[START OF Input data]

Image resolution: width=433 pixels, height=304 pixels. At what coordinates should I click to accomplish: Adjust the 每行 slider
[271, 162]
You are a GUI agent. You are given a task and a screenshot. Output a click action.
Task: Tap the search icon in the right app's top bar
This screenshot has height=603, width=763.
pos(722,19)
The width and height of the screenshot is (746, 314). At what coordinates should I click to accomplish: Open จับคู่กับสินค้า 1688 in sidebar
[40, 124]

[END OF Input data]
[START OF Input data]

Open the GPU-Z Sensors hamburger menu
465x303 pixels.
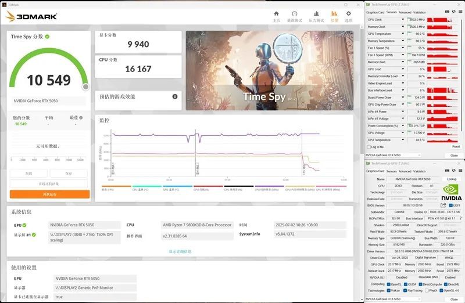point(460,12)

[END OF Input data]
[START OF Input data]

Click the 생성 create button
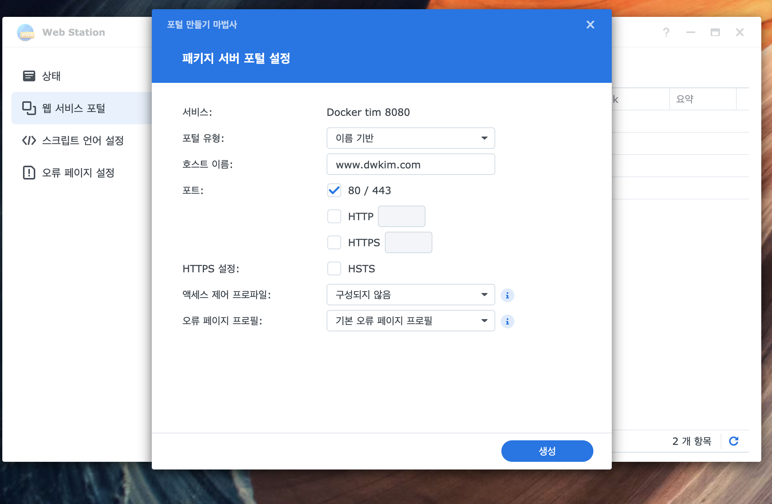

[END OF Input data]

● **To be done**:
How many of the lines above contain the string "coordinates", with case counting? Reply with the number alone.

● **Answer for the task**:
2